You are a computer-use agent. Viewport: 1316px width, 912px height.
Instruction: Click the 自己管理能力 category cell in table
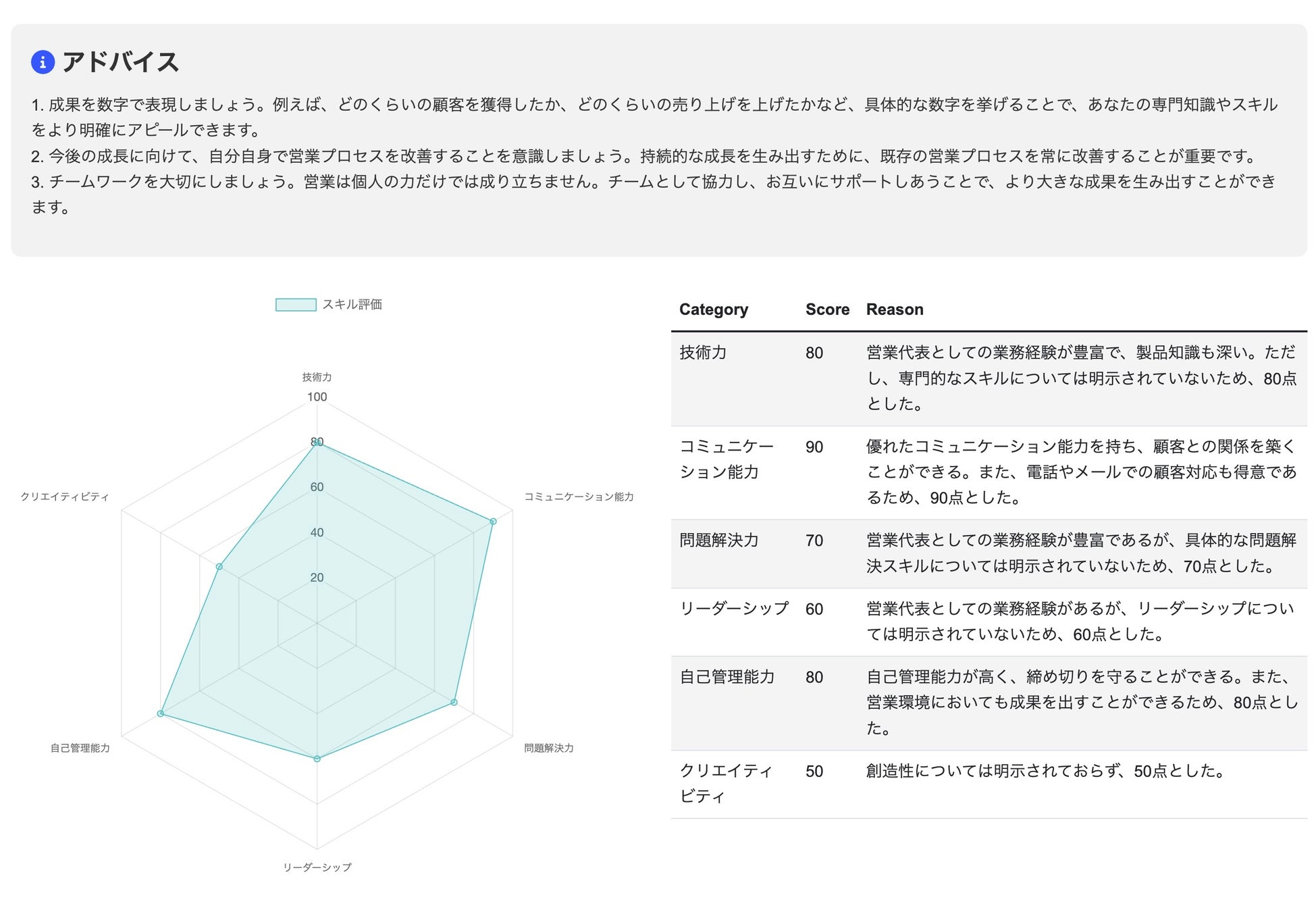point(727,677)
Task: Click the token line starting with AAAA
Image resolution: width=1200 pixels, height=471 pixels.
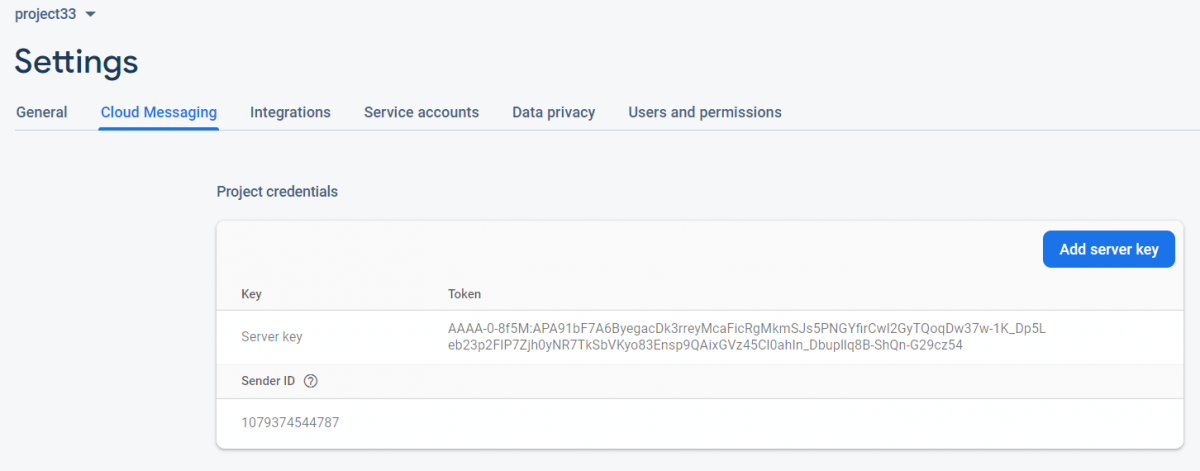Action: point(746,328)
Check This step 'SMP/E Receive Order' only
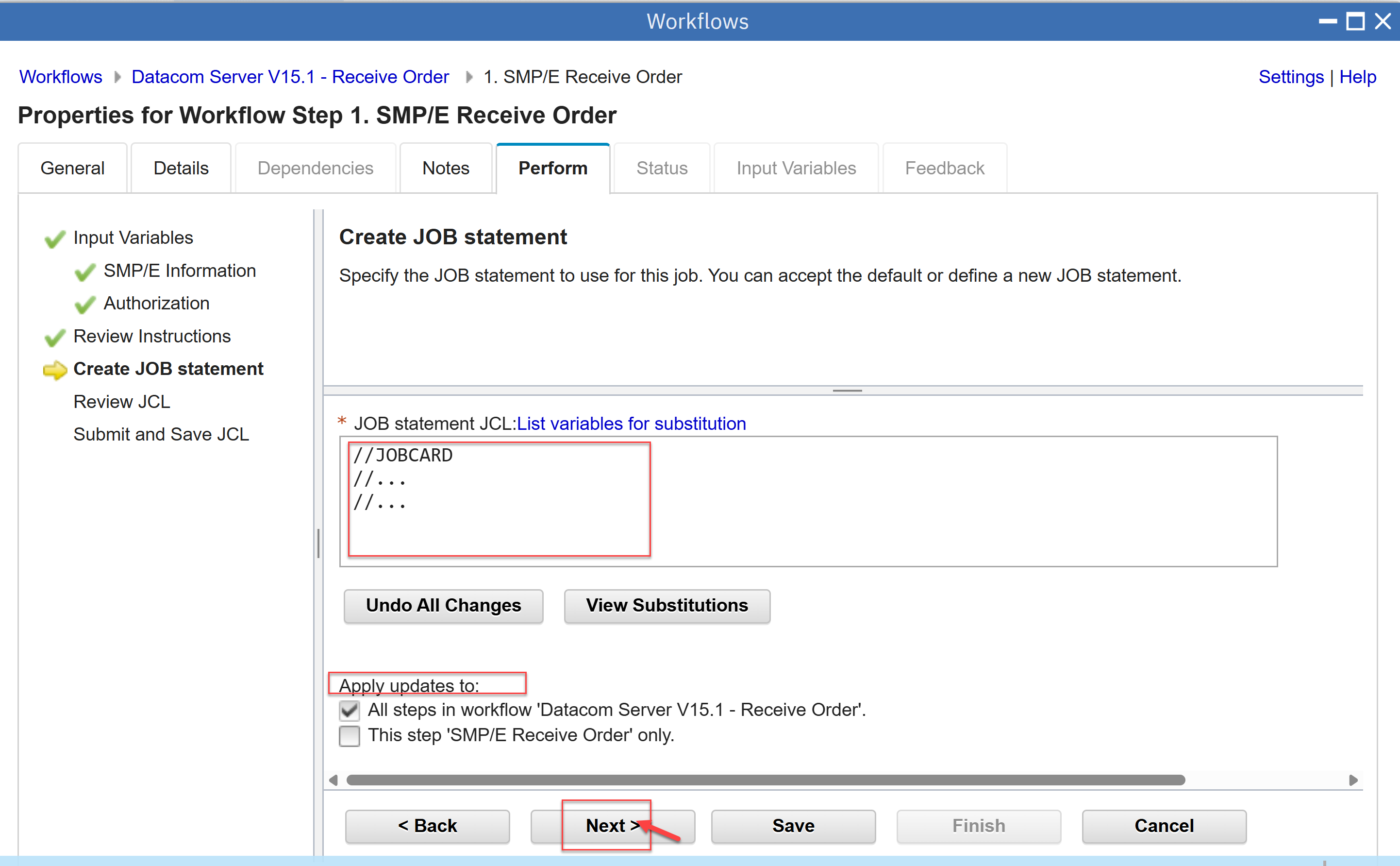This screenshot has height=866, width=1400. pos(349,736)
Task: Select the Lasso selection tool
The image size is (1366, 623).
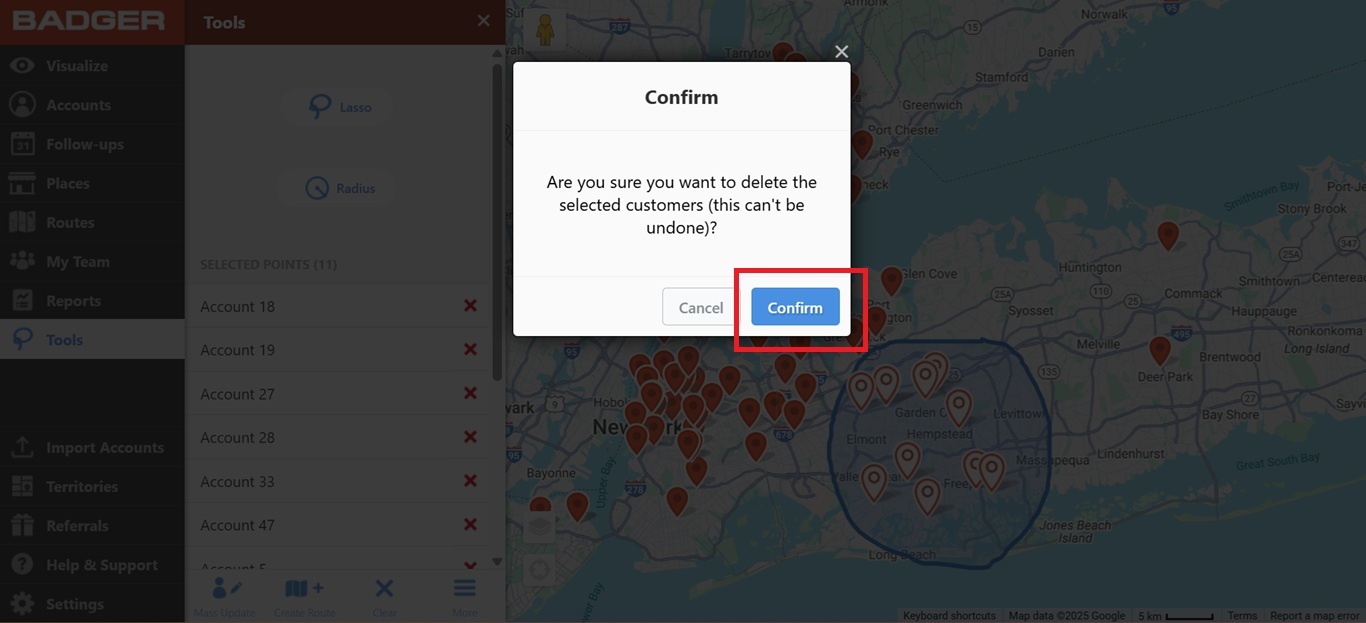Action: click(x=342, y=107)
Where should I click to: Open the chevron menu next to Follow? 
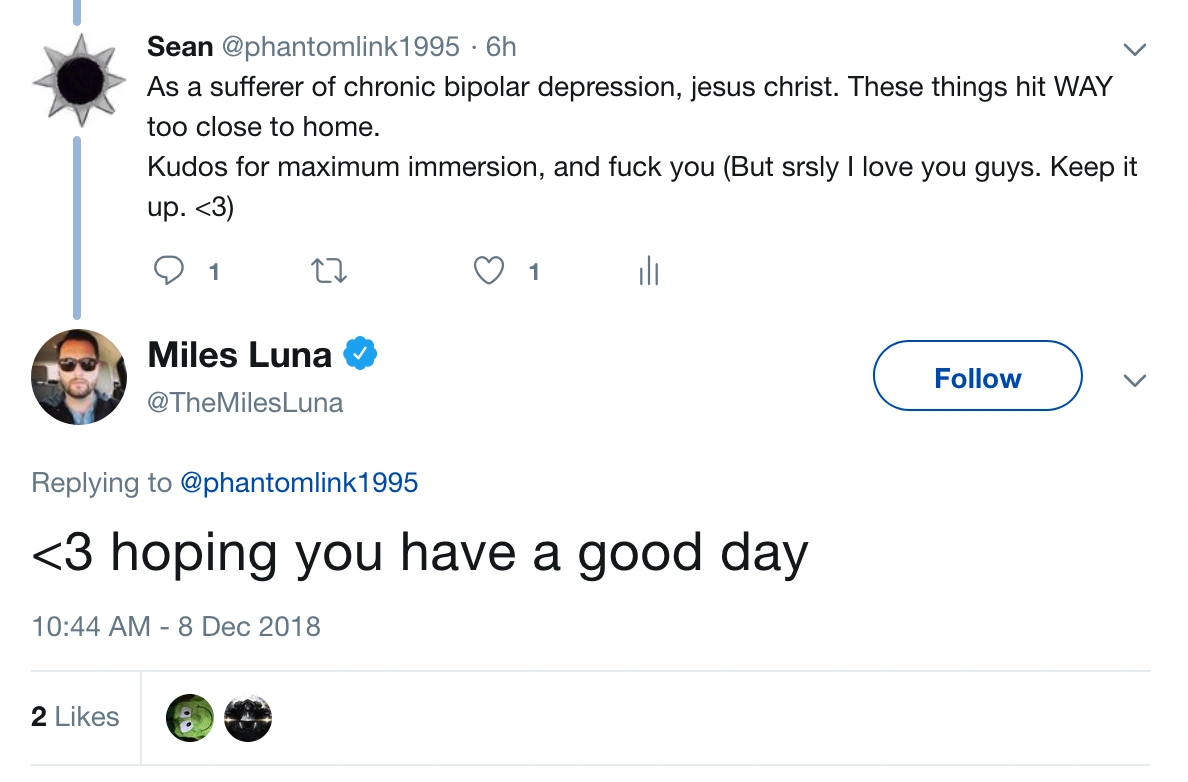[x=1134, y=380]
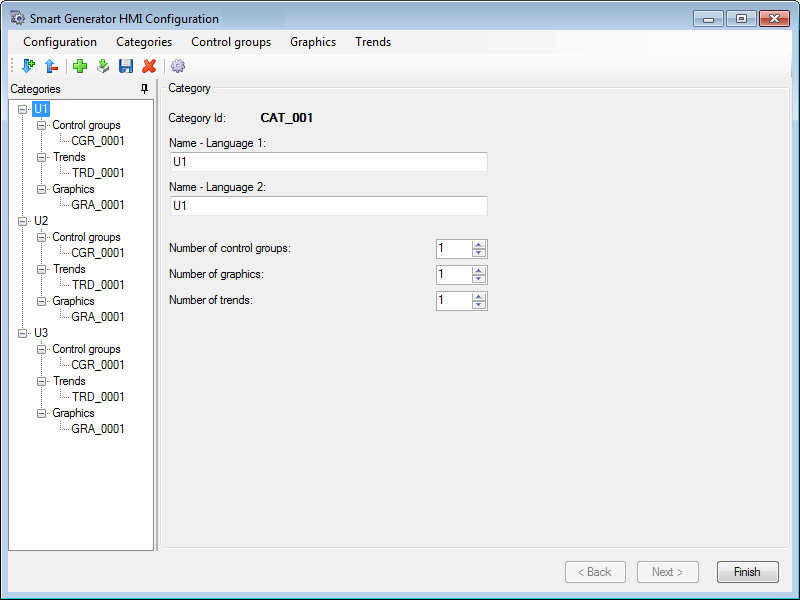Click the green plus add icon

click(80, 66)
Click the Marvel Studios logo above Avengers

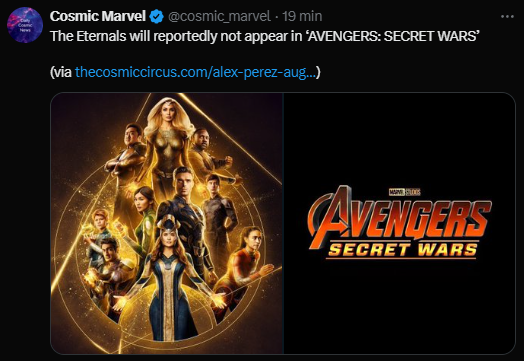405,192
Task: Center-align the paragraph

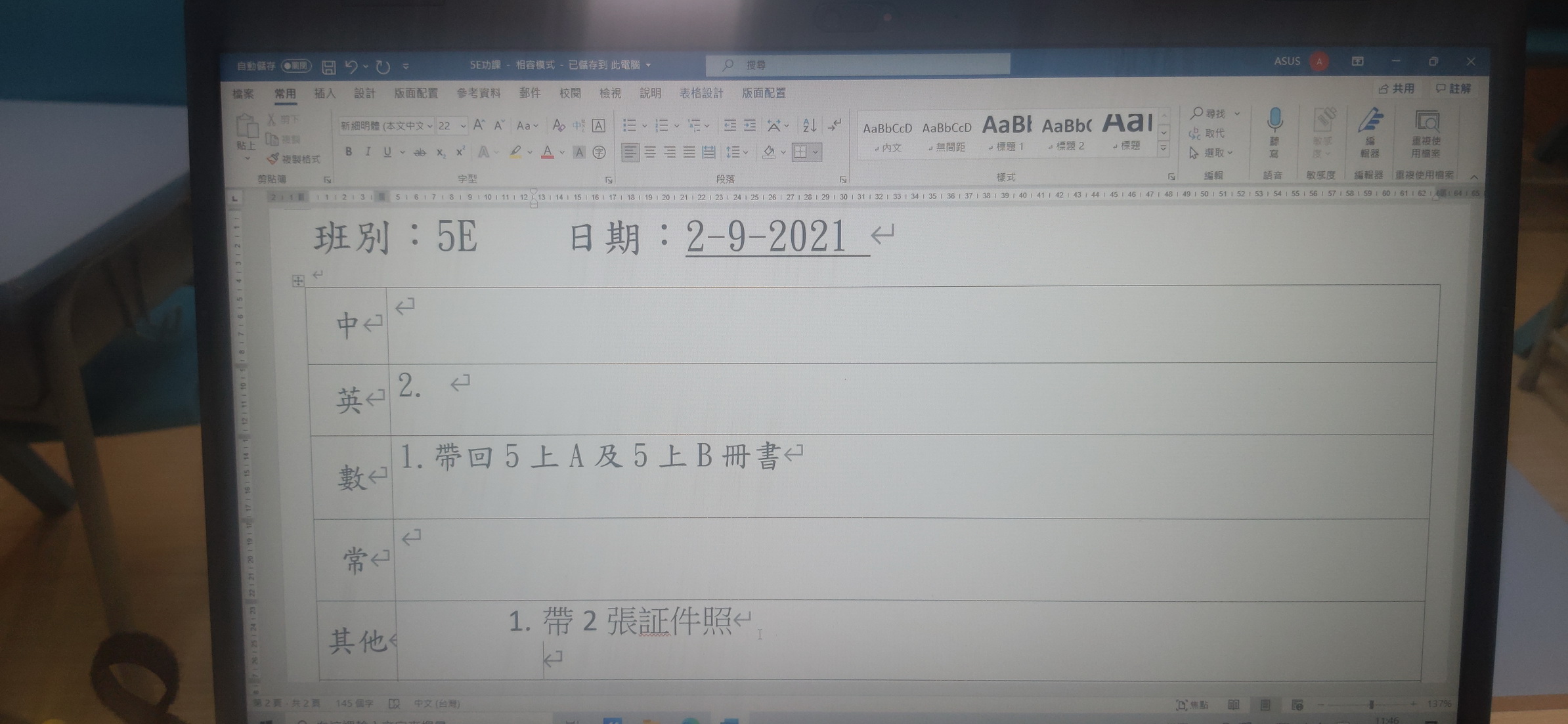Action: click(x=650, y=152)
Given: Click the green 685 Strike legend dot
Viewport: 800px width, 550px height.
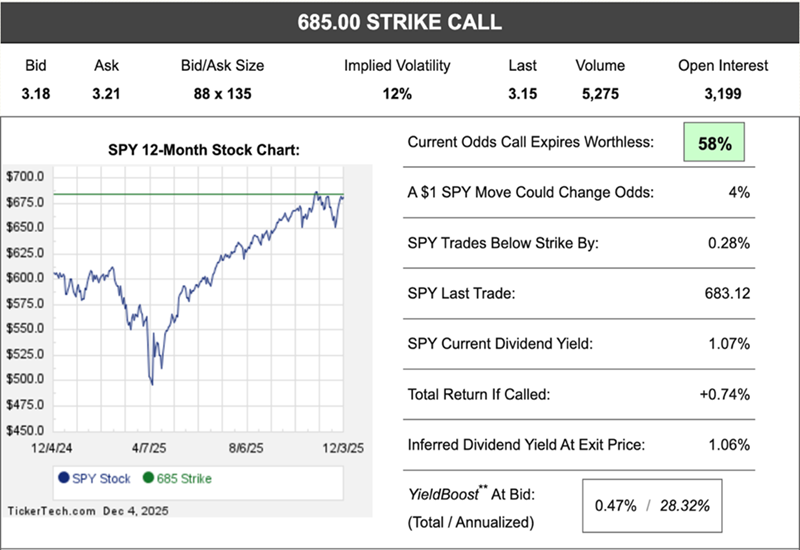Looking at the screenshot, I should click(149, 478).
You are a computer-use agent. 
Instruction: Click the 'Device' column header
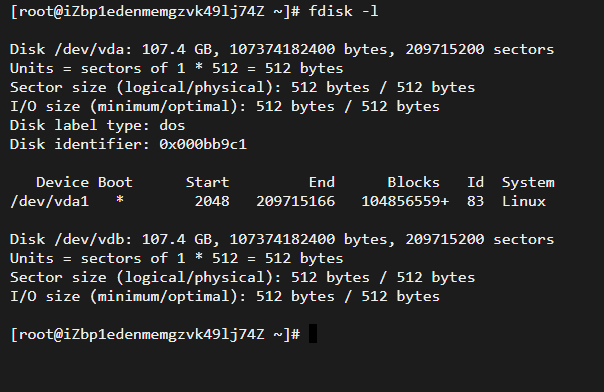(x=63, y=182)
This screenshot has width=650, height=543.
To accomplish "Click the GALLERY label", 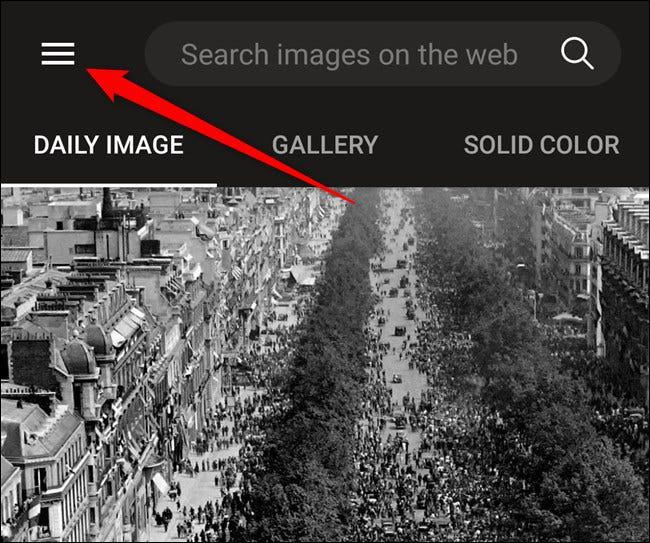I will tap(325, 145).
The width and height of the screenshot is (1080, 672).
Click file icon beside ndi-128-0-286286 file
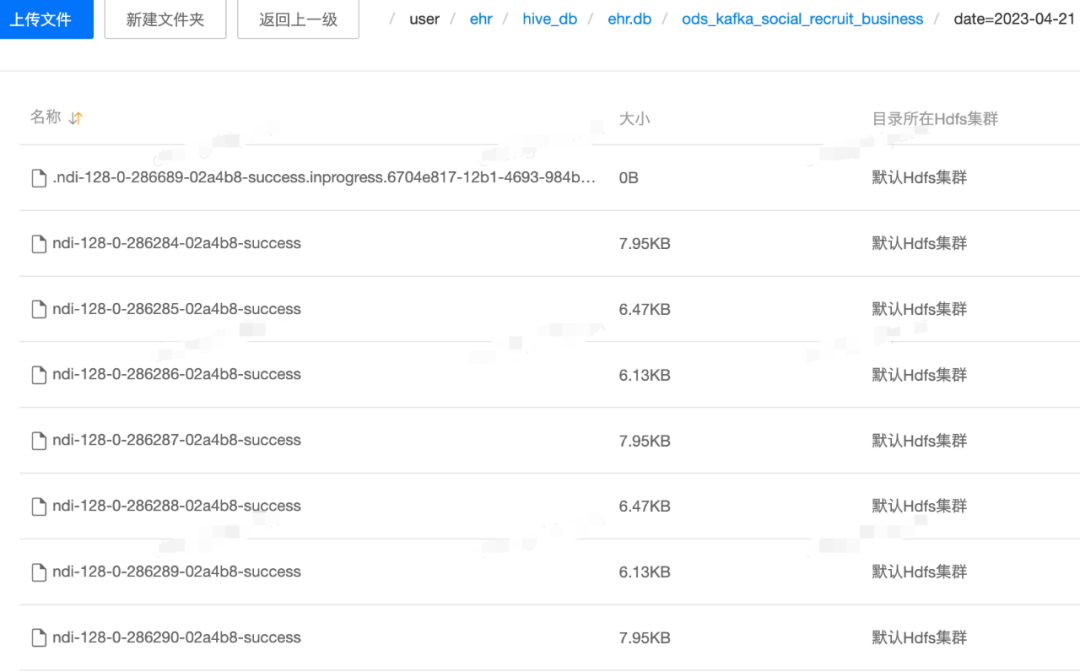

────────────────────────────────────────

[TASK BRIEF]
Update the records starting with the first line and going on through the line with "Action: point(746,328)", replacing "token line" with "text row" and keeping everything else the same. Leave the pictures out of your answer.

[RESULT OF THIS TASK]
You are a computer-use agent. Viewport: 1316px width, 912px height.
Instruction: Click the 自己管理能力 category cell in table
point(727,677)
Task: Click the text row starting with AAAA
Image resolution: width=1200 pixels, height=471 pixels.
Action: point(746,328)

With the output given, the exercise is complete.